Screenshot grounding data
--- START ---
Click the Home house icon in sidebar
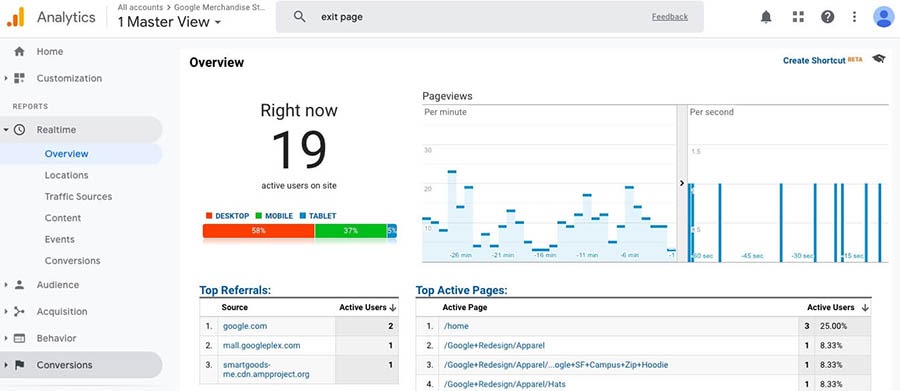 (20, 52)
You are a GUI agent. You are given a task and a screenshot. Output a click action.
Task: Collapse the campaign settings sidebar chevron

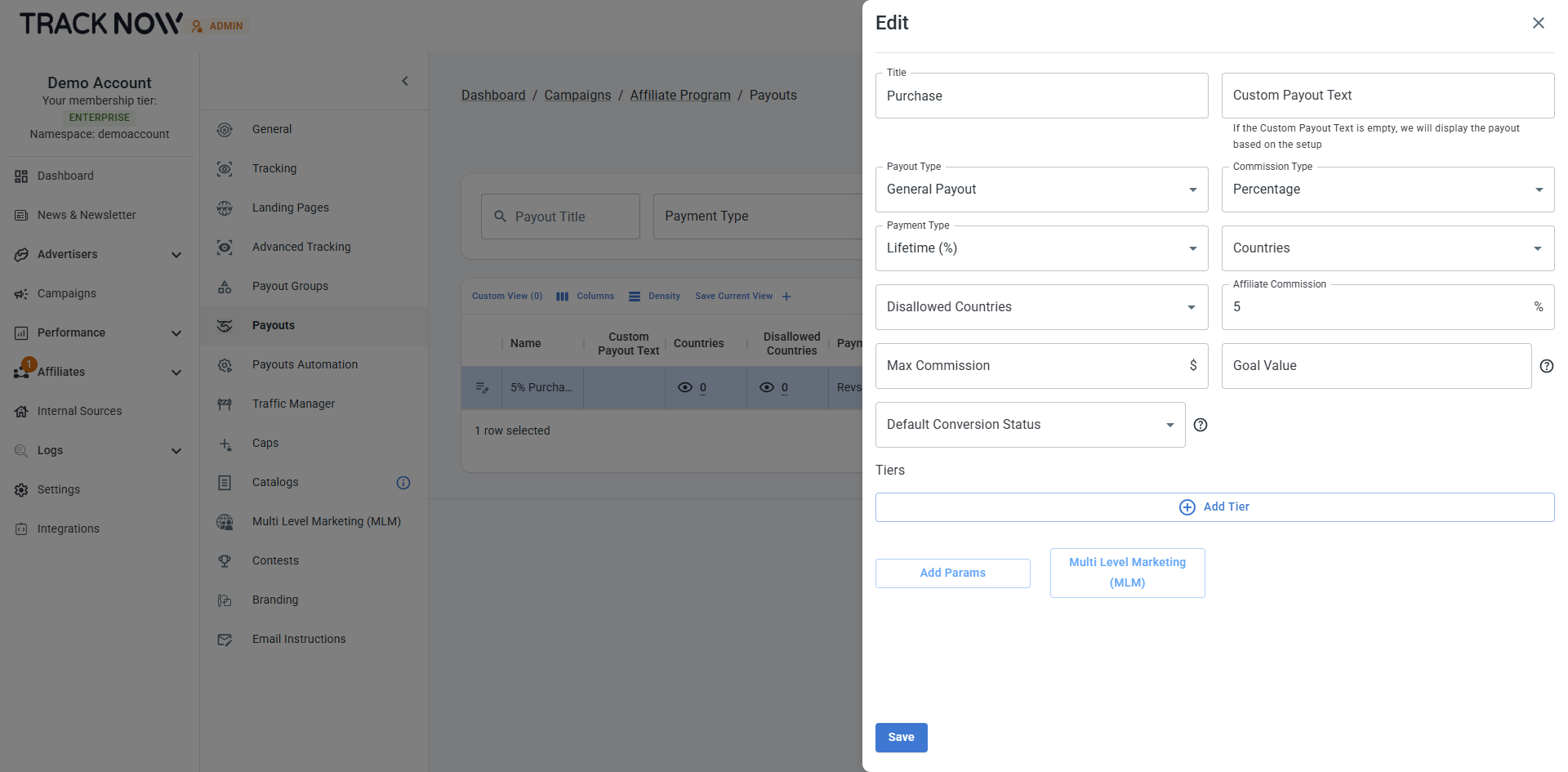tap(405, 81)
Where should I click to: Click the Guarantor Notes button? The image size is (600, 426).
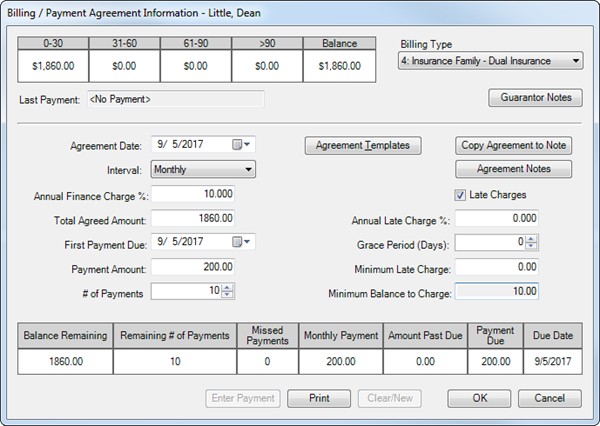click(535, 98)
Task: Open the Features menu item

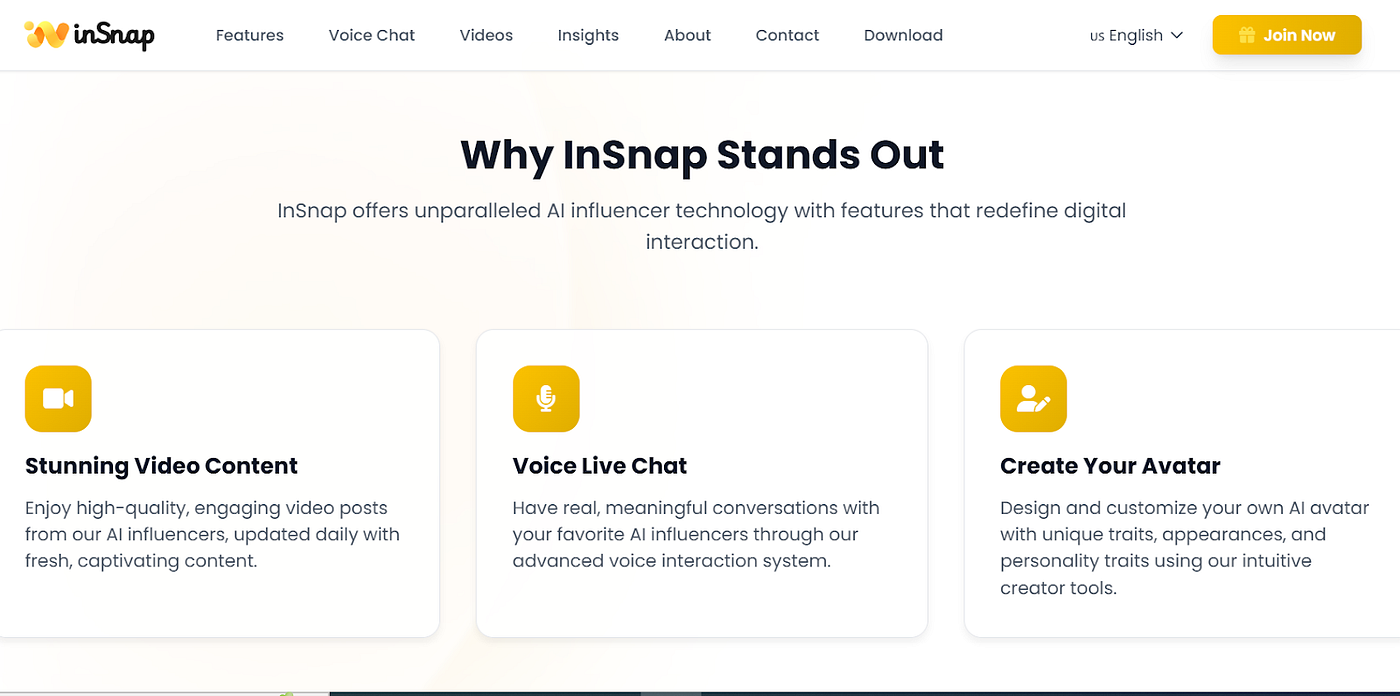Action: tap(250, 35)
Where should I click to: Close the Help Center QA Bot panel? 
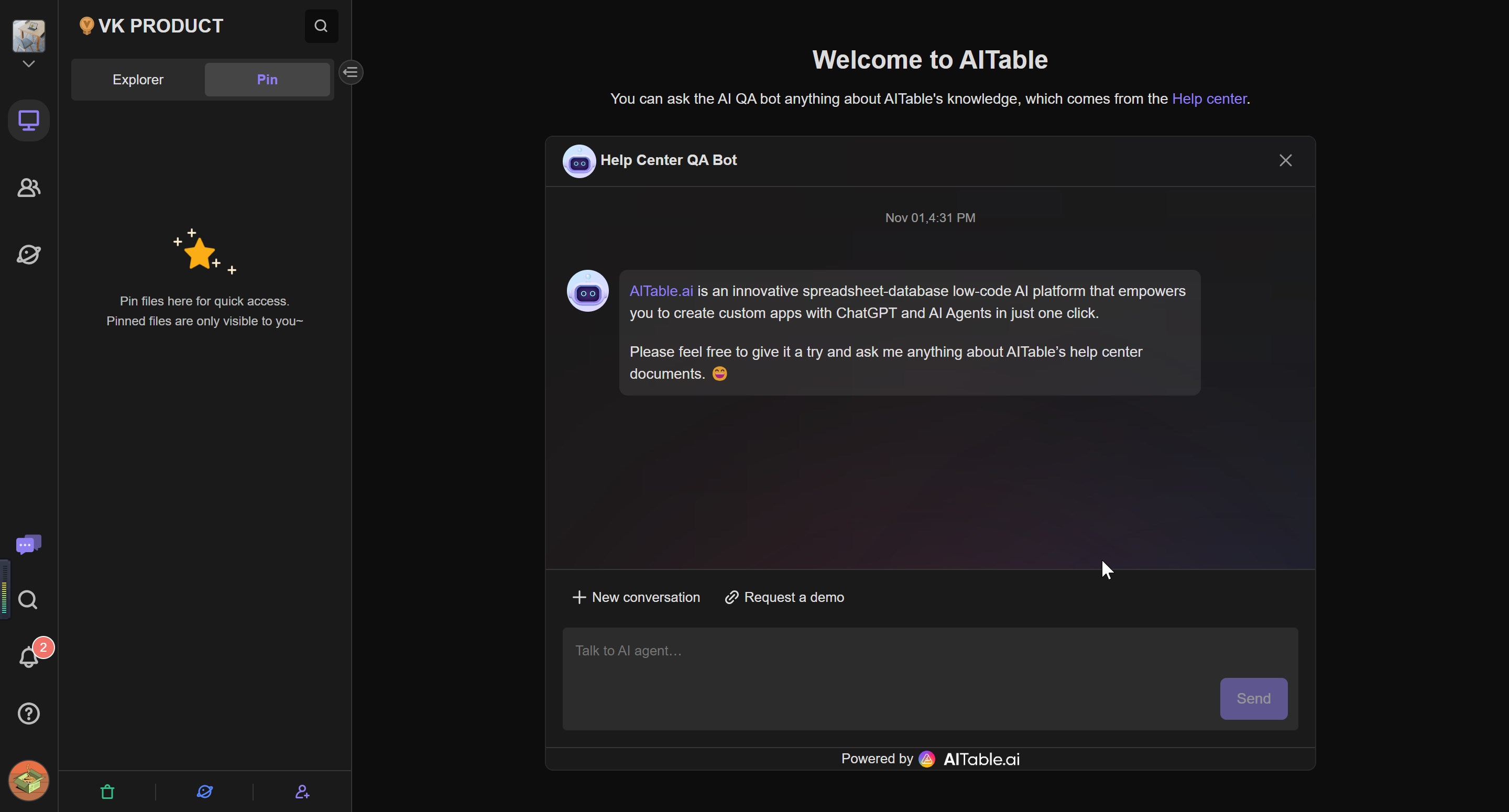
--- END ---
### [WORK INSTRUCTIONS]
Repeat the lines above exactly, and keep every picture out.

### [EXPECTED ANSWER]
Click the Home house icon in sidebar
 (20, 52)
You are a GUI agent. You are given a task and a screenshot. Output a click action.
Task: Collapse the campaign settings sidebar chevron

tap(405, 81)
Where should I click to: Click the Guarantor Notes button? The image size is (600, 426).
click(535, 98)
Task: Open the Features menu item

Action: tap(250, 35)
Where should I click to: Close the Help Center QA Bot panel? 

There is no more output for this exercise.